■ Required action A
In the guide to Countway Library resources on mental illness and psychiatry, why is a search of the HOLLIS catalog by subject headings recommended alongside searches by author's name? Answer in one to three sentences.
■ Required action B
Pick up the guide to Countway Library resources on mental illness and psychiatry after its final sentence and write the next part.

■ Excerpt provided
Resources in the Countway Library of Medicine

Center for the History of Medicine
Francis A. Countway Library of Medicine
10 Shattuck Street
Boston, MA 02115

617.432.2170
617.432.4737 (fax)
chm@hms.harvard.edu

Hours: Monday through Friday, 9:00am-5:00pm; closed University holidays.

The Countway Library of Medicine's historical collections hold copies and editions of many of the major American and European works in mental illness and psychiatry, with particular strengths in the 19th and 20th centuries.  Works by Phillippe Pinel, Samuel Tuke, John M. Galt, W.A.F. Browne, Thomas Story Kirkbride, Isaac Ray, L. Vernon Briggs, William A. White, E. C. Spitzka, Emil Kraepelin, and J. M. Charcot are all widely available.

In addition to searches by author's name in the HOLLIS catalog, subject headings such as "insanity (law)", "mental illness", "psychiatry", "asylums", "psychiatric hospitals" and "psychology, pathological", and also the medical subject headings "mental disorders" and "psychiatry" can provide a good overview of the holdings.

■ Recorded data

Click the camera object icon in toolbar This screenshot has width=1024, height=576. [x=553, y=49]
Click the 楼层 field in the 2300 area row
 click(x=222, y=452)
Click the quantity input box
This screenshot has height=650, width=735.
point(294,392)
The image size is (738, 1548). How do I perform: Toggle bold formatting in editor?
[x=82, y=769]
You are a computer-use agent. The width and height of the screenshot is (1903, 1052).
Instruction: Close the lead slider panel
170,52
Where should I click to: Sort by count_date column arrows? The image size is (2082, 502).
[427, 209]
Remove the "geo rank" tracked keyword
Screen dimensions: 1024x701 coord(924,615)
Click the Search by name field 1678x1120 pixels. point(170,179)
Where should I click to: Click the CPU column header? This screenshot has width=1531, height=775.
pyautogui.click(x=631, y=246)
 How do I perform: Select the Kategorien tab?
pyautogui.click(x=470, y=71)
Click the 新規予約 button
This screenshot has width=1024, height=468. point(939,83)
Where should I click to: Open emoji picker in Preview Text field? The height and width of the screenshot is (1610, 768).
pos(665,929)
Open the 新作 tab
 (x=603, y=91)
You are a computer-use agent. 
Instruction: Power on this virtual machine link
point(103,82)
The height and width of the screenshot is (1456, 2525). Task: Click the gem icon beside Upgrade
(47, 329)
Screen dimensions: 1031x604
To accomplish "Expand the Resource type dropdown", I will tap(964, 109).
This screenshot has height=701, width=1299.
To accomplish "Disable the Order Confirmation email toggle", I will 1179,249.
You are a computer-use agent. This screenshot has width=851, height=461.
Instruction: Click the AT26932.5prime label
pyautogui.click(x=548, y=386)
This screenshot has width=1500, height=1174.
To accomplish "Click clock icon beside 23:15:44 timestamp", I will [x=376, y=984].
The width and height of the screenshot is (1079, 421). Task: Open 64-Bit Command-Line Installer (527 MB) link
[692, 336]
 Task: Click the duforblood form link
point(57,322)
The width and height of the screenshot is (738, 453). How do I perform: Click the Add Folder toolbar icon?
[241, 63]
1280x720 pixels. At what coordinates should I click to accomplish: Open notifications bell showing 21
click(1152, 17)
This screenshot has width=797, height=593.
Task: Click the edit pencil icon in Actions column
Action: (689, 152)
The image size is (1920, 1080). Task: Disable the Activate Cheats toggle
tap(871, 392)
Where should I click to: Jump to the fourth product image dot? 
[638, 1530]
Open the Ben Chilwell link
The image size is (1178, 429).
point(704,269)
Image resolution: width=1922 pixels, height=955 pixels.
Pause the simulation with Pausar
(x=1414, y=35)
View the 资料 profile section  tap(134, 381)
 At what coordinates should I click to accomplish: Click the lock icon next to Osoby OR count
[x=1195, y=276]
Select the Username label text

■ Written answer A
Subject headings such as "insanity (law)," "mental illness," "psychiatry," "asylums," "psychiatric hospitals," and "psychology, pathological," along with the medical subject headings "mental disorders" and "psychiatry," can provide a good overview of the holdings.

■ Written answer B
To search specifically for narratives of asylum patients, search under the heading "mental illness--personal narratives" in HOLLIS.

Many historical works are now freely available in digital form through the Google Books project or the Internet Archive.  The Countway has been participating in a large-scale digitization project, the Medical Heritage Library and psychiatry is one of the subject areas in which we have concentrated our efforts, so you may well find a good number of digital surrogates of books available.

The Countway collections include a large assortment of 19th century asylum and hospital annual reports, although the holdings tend to be not well cataloged and described.  You can search HOLLIS for the names of individual asylums but will also find general collective records by searching the catalog under the title "collection of various [state] institutional and hospital reports"; while some Massachusetts-area reports will be found in the library, most of the asylum reports are held offsite at the Harvard Depository.  Contact the staff at the Countway's Center for the History of Medicine for detailed information about the holdings and questions about retrieval.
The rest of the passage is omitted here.